Many years ago, I have the fortune to visit Key West with a great friend of mine who has a love for motorcycle experiences, we drove on the Harley from Miami to Key West on our latest adventure.

We decided to visit Ernest Hemingway’s House in Key West, Hemingway was an incredible man, truly a genius of his kind, who had an attitude toward living and life that was like no other, and very few have received a Nobel Prize.

Ernest Miller Hemingway (July 21, 1899 – July 2, 1961) was an American novelist, short story writer, and journalist. His economical and understated style had a strong influence on 20th-century fiction, while his life of adventure and his public image influenced later generations. Hemingway produced most of his work between the mid-1920s and the mid-1950s, and won the Nobel Prize in Literature in 1954. He published seven novels, six short story collections, and two non-fiction works. Additional works, including three novels, four short story collections, and three non-fiction works, were published posthumously. Many of his works are considered classics of American literature.

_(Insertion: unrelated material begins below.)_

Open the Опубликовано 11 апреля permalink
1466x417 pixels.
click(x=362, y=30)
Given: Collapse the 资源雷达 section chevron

On July 2nd 1961 Ernest Hemingway committed suicide at the age of sixty-one. There have been five suicides in the Hemingway family in more than four generations – Hemingway’s dad, Clarence; children Ursula, Leicester and Ernest; and granddaughter Margaux. The generation skipped barely escaped: Hemingway’s most youthful child, originally called Gregory, died in 2001 after coming out as a woman, Gloria, of reasons that put a ton of strain on the expression “natural.”

What really happened to Ernest Hemmingway…….it is still a remaining mystery, his genius, the constant rewriting, the constant searching for a better phrase, a better word. Hemingway was completely ruthless with himself, as you would expect with such a successful author.

Adversity of any magnitude should make us stronger and fill us with life’s wisdom, why someone from whom became so successful at 61 in 1961 should take his own life, is something that I cannot quite comprehend or understand.

However, art in any form is born from adversity, I wrote ‘Freedom after the Sharks’ from adversity and set up a business in the double dip of 2008 and 2009, many people have done the same and it is almost a universal theme in the lives of many of the world’s most eminent creative minds. For artists who have struggled with physical and mental illness, parental loss during childhood, social rejection, heartbreak, abandonment, abuse, and other forms of trauma, creativity often becomes an act of turning difficulty and challenge into opportunity.

Much of the music we listen to, the plays we see, the books we read, and the paintings we look at among other forms of performing art are attempts to find meaning in human suffering. Art seeks to make sense of everything from life’s potentially smallest moments of sadness to its most earth-shattering tragedies. You have heard the statement ‘there is a book in everyone’ we all experience and struggle with suffering. In our individual and collective quest to understand the darker sides of human life, works of art like Kahlo’s self-portraits, which show us the truth of another’s pain and loneliness, carry the power to move us deeply in emotion.

We are constantly told, throughout our lives, that what does not kill us makes us stronger. It is difficult to think of a phrase that is more deeply ingrained in our cultural imagination than that one, Bob Marley once staid ‘“You never know how strong you are until being strong is your only choice.” .Platitude though it may be, the expression has become common parlance because it expresses a fundamental truth of human psychology: Experiences of extreme adversity show us our own strength. And in the wake of trying times, many people not only return to their baseline state of functioning, but learn to truly thrive.

Writer Andrew Solomon has spent his career telling stories of the hardships of others. In the following video, a moving, heartfelt and at times downright funny talk, Solomon gives a powerful call to action to forge meaning from our biggest struggles:

My final word on the subject is that determination, resilience, and persistence are the enabler for people to push past their adversities and prevail. Overcoming adversity is one of our main challenges in life. When we resolve to confront and overcome it, we become expert at dealing with it and consequently triumph over our day-to-day struggles.

As Eckhart Tolle once said:

“Whenever something negative happens to you, there is a deep lesson concealed within it.”